Richard Sibson was born on November 28, 1945, in New Zealand. He attended the University of Auckland, New Zealand, where he earned a bachelor of science degree (first class) in geology with honors in 1968. He completed his graduate studies at the Imperial College of the University of London, England, where he earned a master of science degree and a Ph.D. in 1970 and 1977, respectively. He was a lecturer in structural geology at Imperial College from 1973 to 1981 before accepting a position as a visiting scientist at the U.S. Geological Survey Office of Earthquake Studies in Menlo Park, California, in 1981. He joined the faculty at the University of California at Santa Barbara in 1982. In 1990, he moved to New Zealand to the University of Otago, where he remains today. He served as department head from 1990 to 1996. Richard Sibson married Francesca Ghisetti in 1999. She is a professor of structural geology at the University of Catania in Italy.

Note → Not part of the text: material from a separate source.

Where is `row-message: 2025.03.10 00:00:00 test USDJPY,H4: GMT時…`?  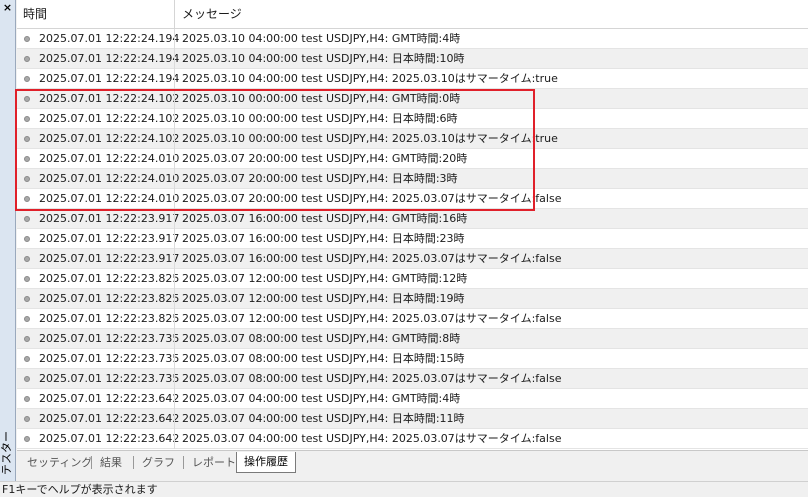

Richard Sibson is leading a very productive career. He is the author of some 74 articles in international journals, professional volumes, and governmental reports. He has also written one book on structural geology. Many of his papers are often-cited seminal studies on active fault processes. He has received several awards in recognition of his work, including the Bertram Memorial Prize at the University of Aukland, the Royal Commission for the Exhibition of 1851 Overseas Scholarship, and the Wollaston Fund from the University of London. He has performed service to the profession including convening several conferences and hosting numerous short courses. He has also served editorial positions including associate editor of the Geological Society of America Bulletin, and editorial advisory board for Journal of Structural Geology and Geofluids.